The CertMaster Access Key API (CMAK) is a limited, customer-facing REST API that enables customer-side automation around generating, cancelling, and checking the status of learner access keys for products on the CertMaster learning platform (formerly TestOut), as well as CompTIA certification exam vouchers. Generated access keys and vouchers are tallied by CompTIA and paid for on a monthly basis by the requesting institution via Usage-based Billing (UBB).
Please note that this API does not handle any reporting past access key status, or any learner-facing content integration features, such as Single Sign-on.
Is this right for my organization?
Our other integration, which utilizes LTI 1.3, is our flagship integration, and is recommended if your organization meets the requirements. See our article here if you want to learn more about this path.
However, the CertMaster Access Key API may be right for you if you meet the following criteria:
- Our LTI 1.3 integration does not meet your requirements
- Your organization has a point of sale or fullfillment system that can utilize custom API calls
- Your organization has a strong engineering team capable of reading/interpreting technical documentation on REST API calls and implementing those calls into your own system
Capabilities
What the CertMaster Access Key API can do
- Instantly supply your organization with an arbitrary number of certification exam vouchers, or access keys to any product on the CertMaster platform
- Optionally, redeem those access keys to existing CertMaster accounts, or create new CertMaster accounts to redeem them to
- Check the status of access keys that were previously generated through the API
- Deactivate access keys acquired through the API and revoke any associated access
What the CertMaster Access Key API cannot do
- Single sign-on (SSO)
- Grade syncing (or other type of reporting aside from access key redemption status)
- Handle student payment or any other part of the fulfillment process
- Integrate content with a customer system
Example Use Case: Bookstore
APIs are inherently flexible and can be used any number of ways, but here is an example of how an online bookstore that wants to sell our products to multiple colleges might use it:
- Problem: The bookstore does not enjoy choosing between either maintaining a large stock of access codes that expire over time if left unused, or having to constantly make many smaller manual orders. They want to be able to get each access code when they need it, and not before: a zero-inventory solution. LTI 1.3 does not work for them, because they don't use an LMS to deliver their content.
- Discovery and Prerequisites: The bookstore's decision-makers meet with Sales Engineering to determine if it’s an appropriate fit. If so, the bookstore's legal team receives and signs the requisite Usage-based Billing (UBB) agreement.
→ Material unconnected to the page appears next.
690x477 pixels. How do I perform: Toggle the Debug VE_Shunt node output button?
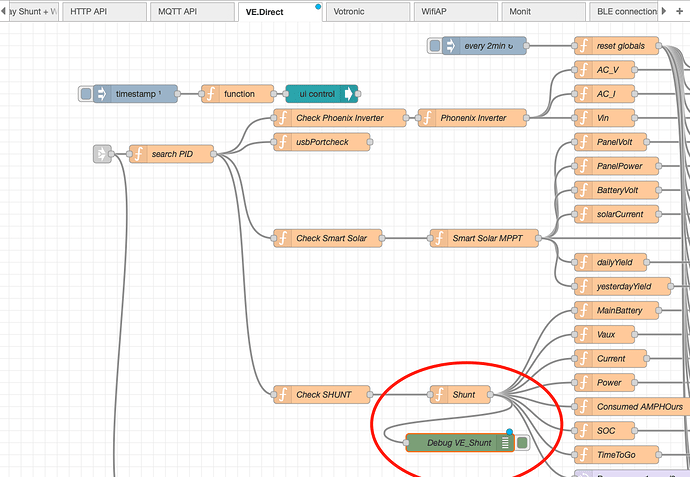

- Parameter Exchange: Within two business days of the agreement being executed, CompTIA Technical Implementation creates and sends the necessary credentials and documentation to the bookstore's technical team. The bookstore sends a list of any resale customers of their own (such as schools) and their corresponding internal IDs, which are needed for the API to connect properly.
- Implementation and Go-Live: The customer decides where and how they want to implement the API calls. In this case, the bookstore decides to build functionality into their system such that any time a student purchases an access code, their fulfillment system will send a request to the “Create Access Key” endpoint of the CertMaster Access Key API. When the key is received, the bookstore builds a way to present it to the purchaser through their user account portal on the bookstore's website. Note that the customer’s tech team codes/builds the API call into the appropriate place in their fulfillment flow. There’s a limited amount of support the CompTIA team can provide in this effort, aside from a full understanding of how each call works and explanation of any CompTIA-side errors.
-
Ongoing Maintenance:
- API calls must be added/modified when a new CompTIA product or version releases.
- If the customer is reselling CompTIA access keys to other organizations (such as the bookstore), then they must provide the names of any new secondary customer orgs and their IDs to CompTIA whenever a new one is onboarded.
- Billing: CompTIA invoices the bookstore monthly for all access codes acquired through the API. Any access keys that need to be canceled (for example, returns or drops), must be deactivated by the bookstore through the API by the 15th of the month after their purchase.